Die letzte Wertungsprüfung der Rallye Argentinien lag schon neun Stunden zurück. Marcus Grönholm längst disqualifizierter Ex-Sieger, Teamkollege Richard Burns im Stadion von Córdoba als Gewinner gefeiert. Dann kam die Regel-Polizei. Ganz wie in der Formel 1 stürzen sich nach der Zieldurchfahrt so genannte Technische Kommissare auf das Siegerauto und überprüfen die Einhaltung des Reglements. Um 22 Uhr dann die Mitteilung der Rennleitung: Schwungscheibe im Motor von Burns' 206 WRC zu leicht. Neuer Sieger nun: Carlos Sainz.

Ein unerwarteter Triumph für Ford. Ein verschenkter Sieg und ein unnötiger Millionenschaden für Subaru, dessen Star Tommi Mäkinen im scheinbaren Kampf gegen den später bestraften Grönholm seinen Impreza verschrottete. Zwei verlorene Siege bei Peugeot – doppeltes Desaster für die Franzosen. Allerdings ein hausgemachtes. Die dominierende Mannschaft der Saison 2002 – zuletzt vier Doppelsiege in Folge – patzte serienweise. Nach dem Tanken und Reifenkennzeichnen vor der 17. Wertungsprüfung springt der Motor in Gilles Panizzis 206 nicht an. Aufgeregte Peugeot-Ingenieure und -Mechaniker wuseln bei der Fehlersuche um den silbernen Boliden herum. Doch Panizzi befindet sich bereits außerhalb des Serviceparks, Hilfestellung verboten. Peugeot wird verwarnt.

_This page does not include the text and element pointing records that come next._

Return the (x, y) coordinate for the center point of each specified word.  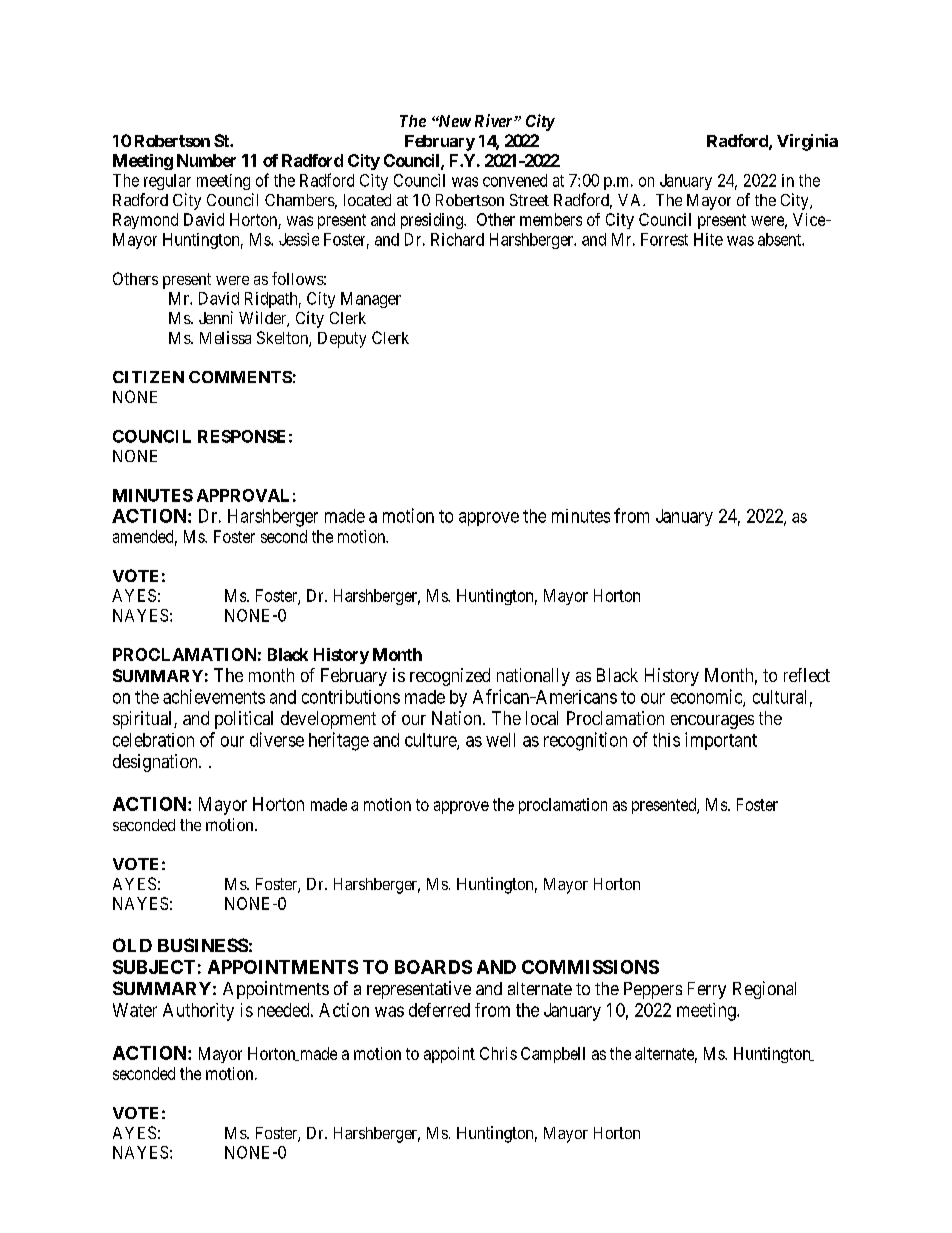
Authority (198, 1012)
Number (206, 160)
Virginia (807, 142)
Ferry (707, 990)
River (495, 120)
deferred (439, 1010)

Am Sonntagmorgen hat Marcus Grönholm bei der Ausfahrt aus dem Parc fermé das gleiche Problem. Die einzige erlaubte Hilfe an dieser Stelle, ist die Aushändigung einer zusätzlichen Starterbatterie durch einen Team-Helfer. Doch das Strom-Plus kann den Peugeot-Turbo nicht wachrütteln. Wieder eilen Mechaniker herbei. Aber: Sobald sich ein Rallyeauto außerhalb einer Service- oder Regroupingzone befindet, darf sich kein Teammitglied in einem Umkreis von einem Kilometer um das Auto herum aufhalten. Arbeiten am Wagen dürfen nur von Fahrer und Copilot durchgeführt werden. Dieses Gesetz wurde bisher sehr großzügig ausgelegt. War es doch ursprünglich eingeführt worden, um mechanische Reparaturen (z. B. Austausch beschädigter Radaufhängungen) außerhalb der Servicezonen zu unterbinden.

Subaru schwärzt Peugeot an

Die Handhabung dieser Regel ließ in der Praxis aber Raum für Grauzonen... An allen Zeitkontrollen lauern Computerspezialisten auf die Autos. Sie lesen drahtlose Telemetriedaten vom Einsatzfahrzeug herunter oder erhalten vom Beifahrer einfach eine Diskette mit Aufzeichnungen. "Es ist heute ein Leichtes, von außen die Motorelektronik komplett neu zu programmieren", sagt ein Team-Spezialist. "Ich muss ein Auto noch nicht einmal sehen, um bei Problemen eingreifen zu können." Etwa durch einen Neustart des Systems oder Gemischveränderungsbefehle über Funk.

2001 retteten Software-Tricks und -Tipps seiner Subaru-Crew in Großbritannien Platz zwei plus den Titelgewinn für Richard Burns, der mit einem ähnlichen Problem wie jetzt Grönholm stehen zu bleiben drohte. Nun schwärzte ausgerechnet Subaru Peugeot bei den Kommissaren an, legte sogar Fotos als Beweismittel vor. Diesmal griffen die Regelwächter durch: Disqualifikation wegen Inanspruchnahme fremder Hilfe. Das Dumme dabei: Diese Entscheidung wurde erst um 14 Uhr gefällt, mit acht Stunden Verzögerung. Inzwischen aber lag Tommi Mäkinens Subaru bereits als Schrotthaufen in der Pampa. "Hätten wir von der Disqualifikation früher erfahren, wäre Tommi geringeres Risiko gefahren", ereiferte sich Subaru-Teammanager George Donaldson. "Solche Entscheidungen müssen sofort fallen." Nur: Die Kommissare tagen nicht im Fünf-Minuten-Takt, sondern zu fest vereinbarten - schlecht getimten - Terminen.

Einen weiteren Fehler hatte Peugeot schon Tage zuvor begangen: Richard Burns' Motor wurde beim Zusammenbau in der Pariser Werkstatt mit einer untergewichtigen Schwungscheibe bestückt. 2920 statt der vorgeschriebenen 2940 Gramm. "Ein Fehler in der Qualitätskontrolle", redete sich Peugeot-Chefingenieur Michel Nandan heraus. Ärgerlich dabei: Peugeot hat das Minimalgewicht des Bauteils bei der Homologation (Zulassung für den Wettbewerb) des Peugeot 206+ WRC selbst bestimmt. Hätte Nandan grundsätzlich leichtere Scheiben verwenden wollen, hätte er sich dies ohne Probleme genehmigen lassen können. Immerhin: Proteste seitens Peugeot blieben aus, angeblich zum Wohl der WM.